The presence of a H+ pump has been demonstrated (Bovell et al. 2000), while that of a Cl-HCO3 exchanger has not been established. A family of anion exchangers (AE1, AE2 and AE3) have been cloned that functionally mediate Cl-HCO3 exchange and which are expressed in a variety of tissues. AE2 is expressed in many epithelia including kidney, while AE3 has been detected in the nervous system (bAE3) and cardiac muscle (cAE3), as well as in the gut. This study investigated the presence of an AE in the luminal cells of the human eccrine gland reabsorptive duct.

Frozen sections were obtained from skin biopsies donated, with informed consent and ethics committee approval, by male volunteers (n = 6). Immunocytochemical techniques employed antibodies, raised against AE2 and AE3. Appropriate negative controls were performed using pre-absorbed sera.

In this study, immunoperoxidase labelling demonstrated the presence of anion exchangers and showed a predominant localisation of AE2 at the apical plasma membrane of the ductal cells, suggesting that the AE2 is involved in exchanging Cl and HCO3 ions at slow sweat flow rates through the duct.

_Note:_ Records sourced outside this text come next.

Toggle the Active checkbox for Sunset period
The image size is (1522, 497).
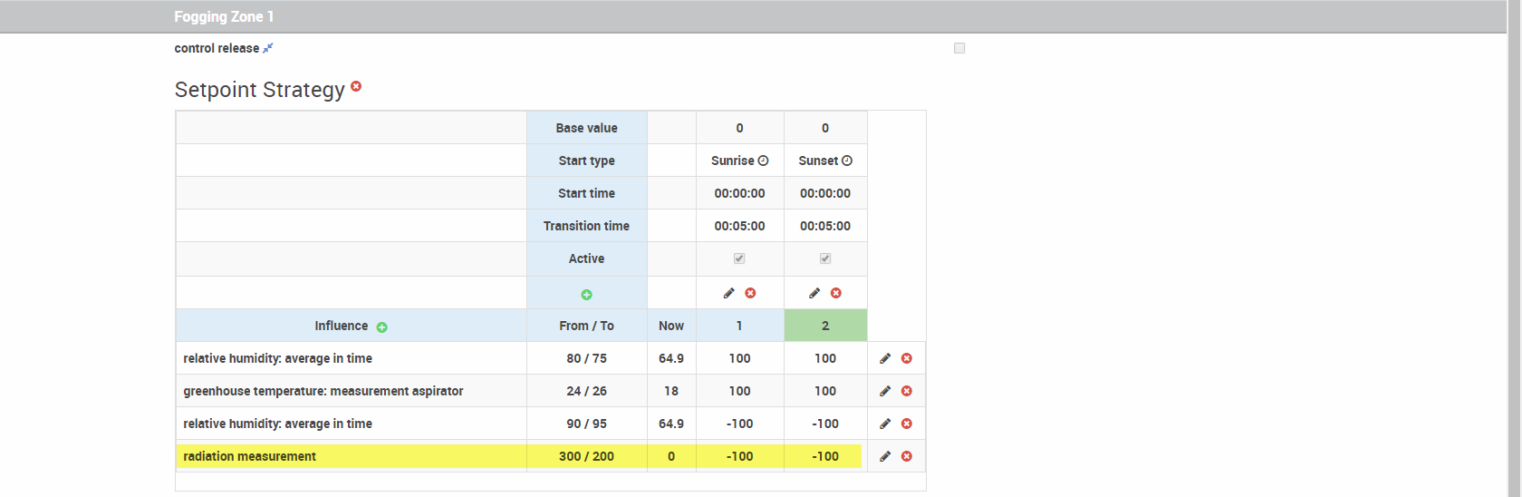coord(825,258)
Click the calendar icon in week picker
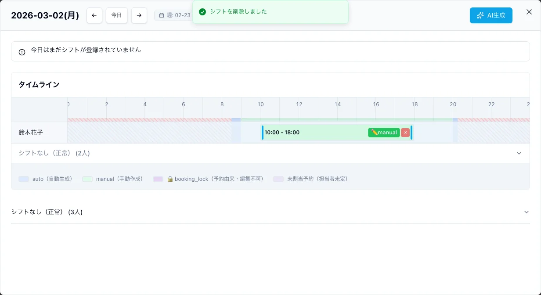Screen dimensions: 541x295 tap(162, 15)
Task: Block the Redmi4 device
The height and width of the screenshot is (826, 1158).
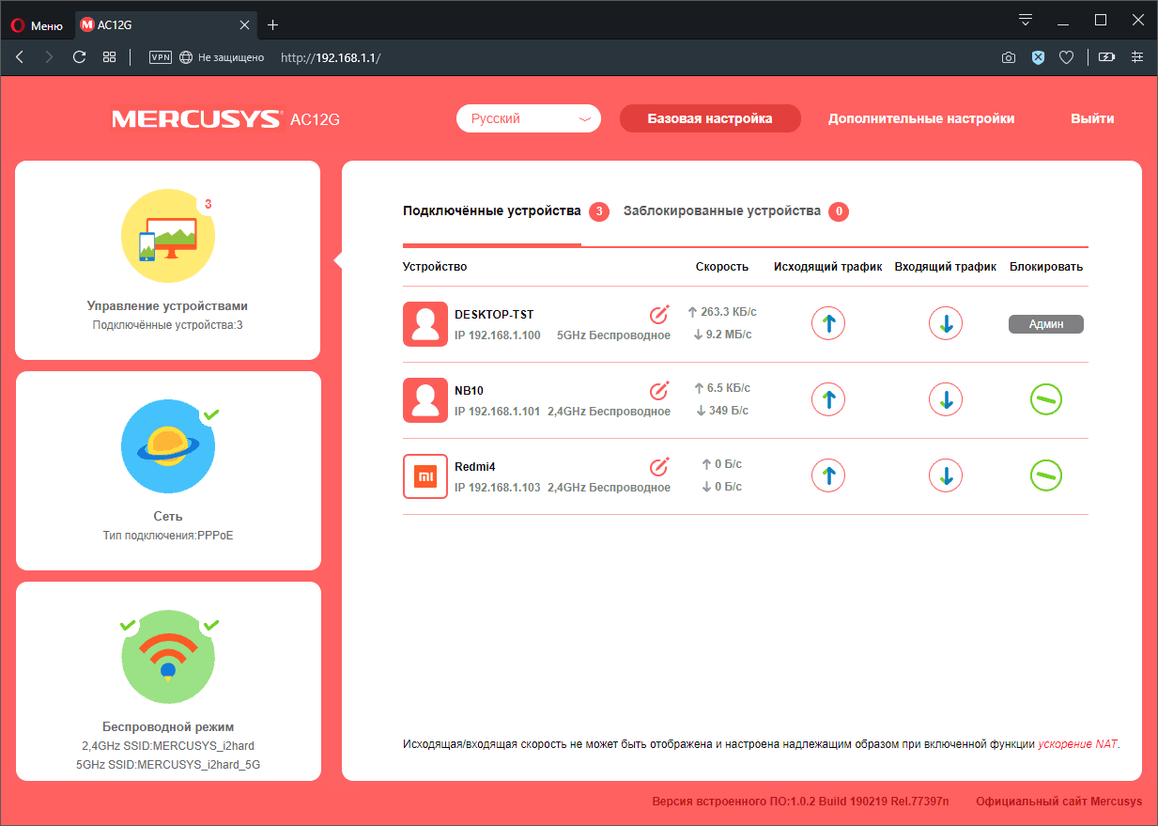Action: point(1046,476)
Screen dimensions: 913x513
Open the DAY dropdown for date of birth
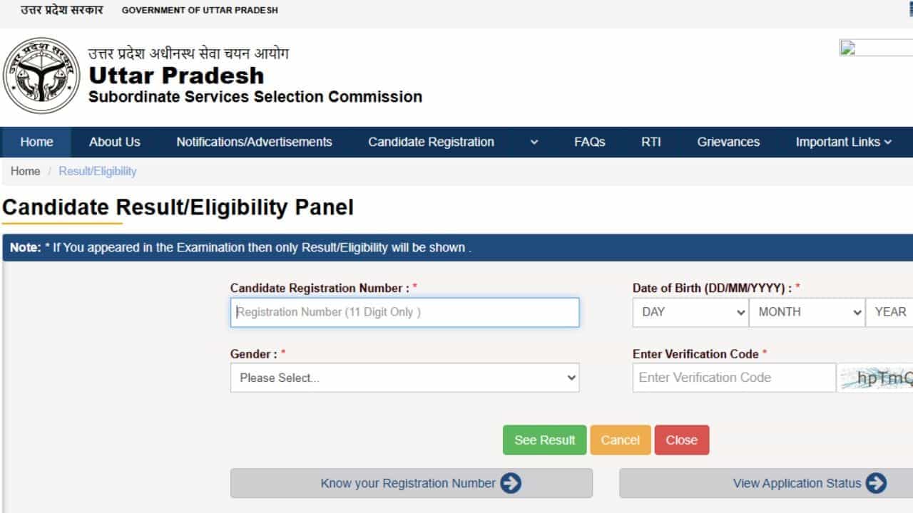coord(690,312)
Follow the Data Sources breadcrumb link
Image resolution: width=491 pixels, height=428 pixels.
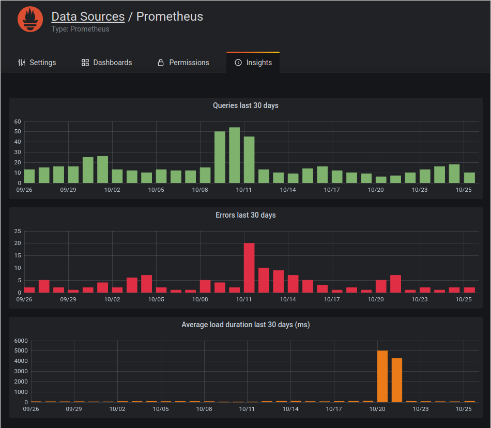click(88, 17)
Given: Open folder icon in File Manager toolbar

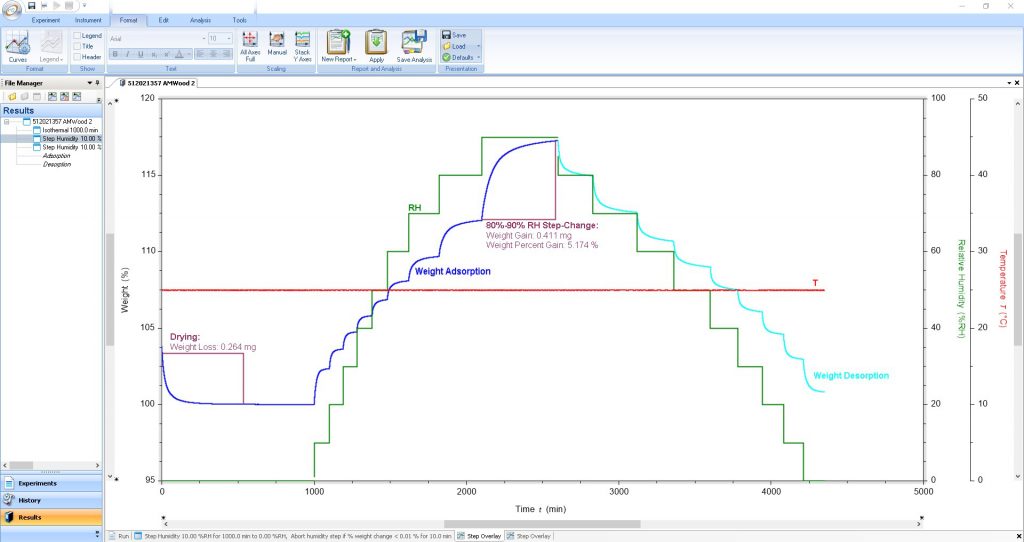Looking at the screenshot, I should pyautogui.click(x=12, y=96).
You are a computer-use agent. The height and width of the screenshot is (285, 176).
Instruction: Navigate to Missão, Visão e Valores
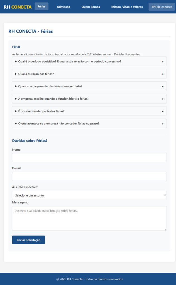pos(127,7)
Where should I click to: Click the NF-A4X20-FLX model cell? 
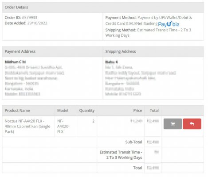coord(63,127)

However, the human sweat gland results differ from those in rat salivary duct cells (Park et al. 1999), where basolaterally located AE2 may, together with a Na+ -H+ exchanger, control the intracellular pH and contribute to intracellular accumulation of Cl. Our results also demonstrate the localisation of AE3 in the cells of the reabsorptive duct, which is surprising. AE3 is normally found in either brain (AE3b) or cardiac tissue (AE3c), although it has been found in gut epithelia (Kudrycki et al. 1990). Further work is clearly required to clarify the role of these exchangers.

The authors wish to acknowledge the American Physiological Society for a Research Career Enhancement Award to D.L.B. and Professor S. Alper for generously providing the AE antibodies.

All procedures accord with current local guidelines and the Declaration of Helsinki.



Where applicable, experiments conform with Society ethical requirements.